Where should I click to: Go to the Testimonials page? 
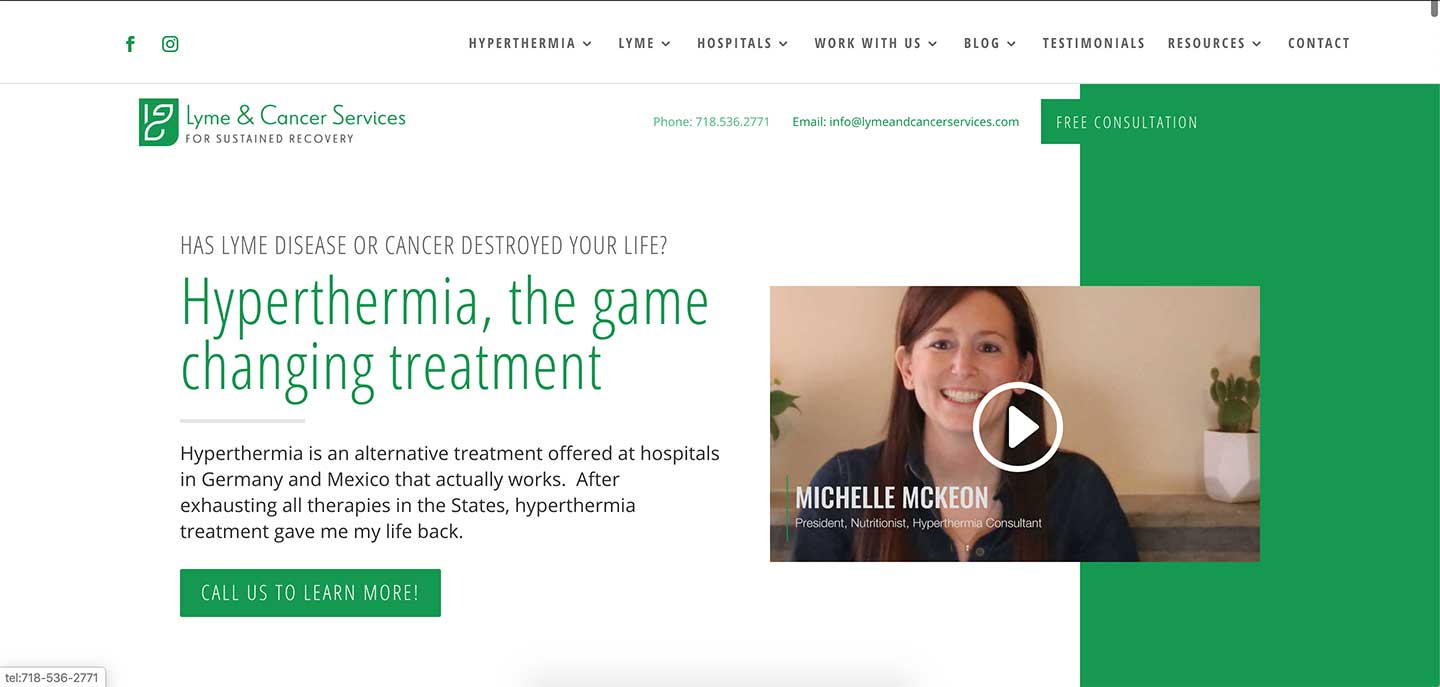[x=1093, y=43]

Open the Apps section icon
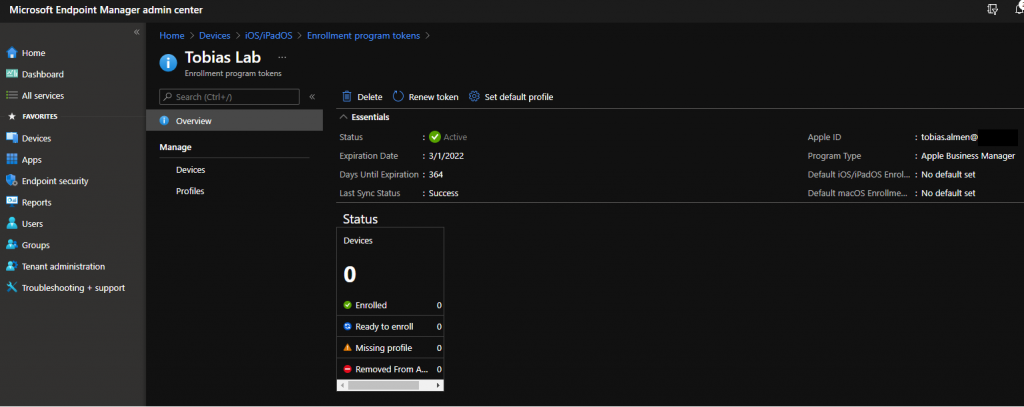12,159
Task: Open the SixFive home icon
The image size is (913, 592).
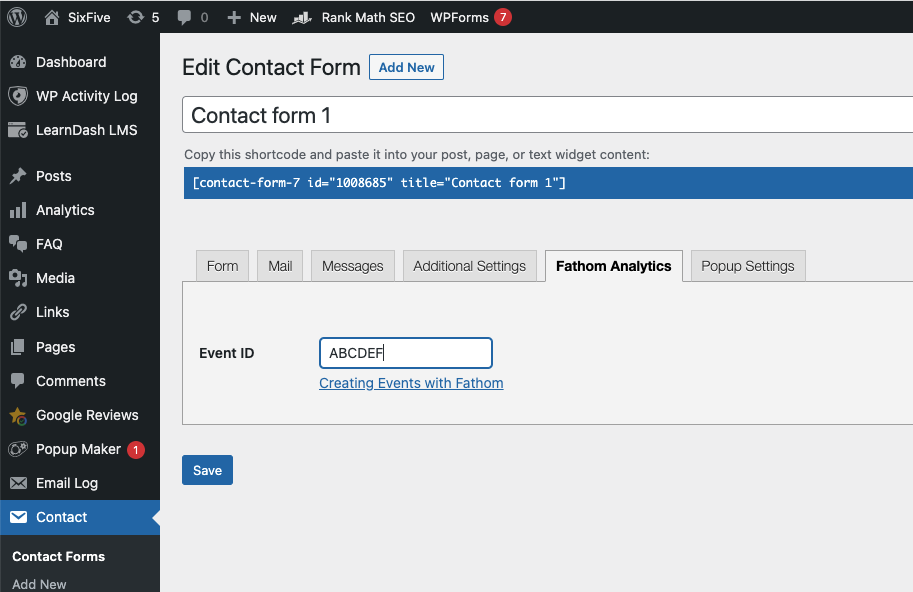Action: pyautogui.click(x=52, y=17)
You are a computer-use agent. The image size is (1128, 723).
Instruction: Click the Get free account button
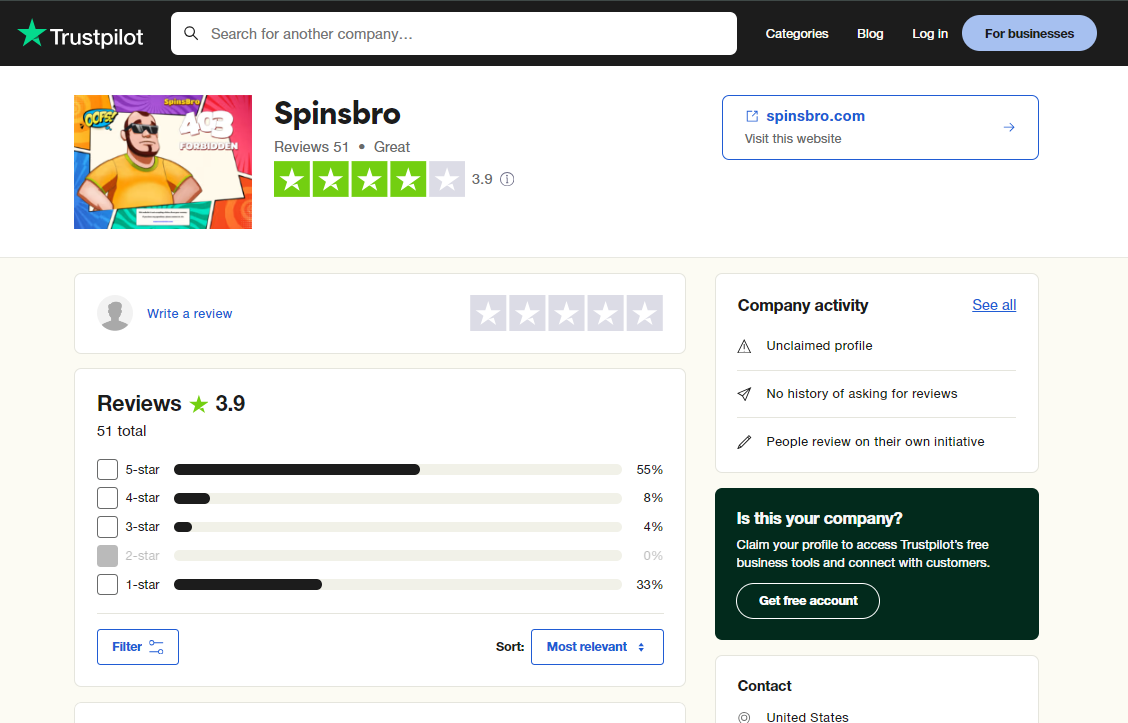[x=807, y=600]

::::

How to complete this task:
Copy every line of the data exactly as written, excluding the pictures.

Answer to the exercise:
Where should I click to: Go to the Testimonials page? 
[x=1093, y=43]

Open the Apps section icon
12,159
Task: Open the SixFive home icon
The image size is (913, 592).
Action: pyautogui.click(x=52, y=17)
You are a computer-use agent. The image size is (1128, 723).
Instruction: Click the Get free account button
[x=807, y=600]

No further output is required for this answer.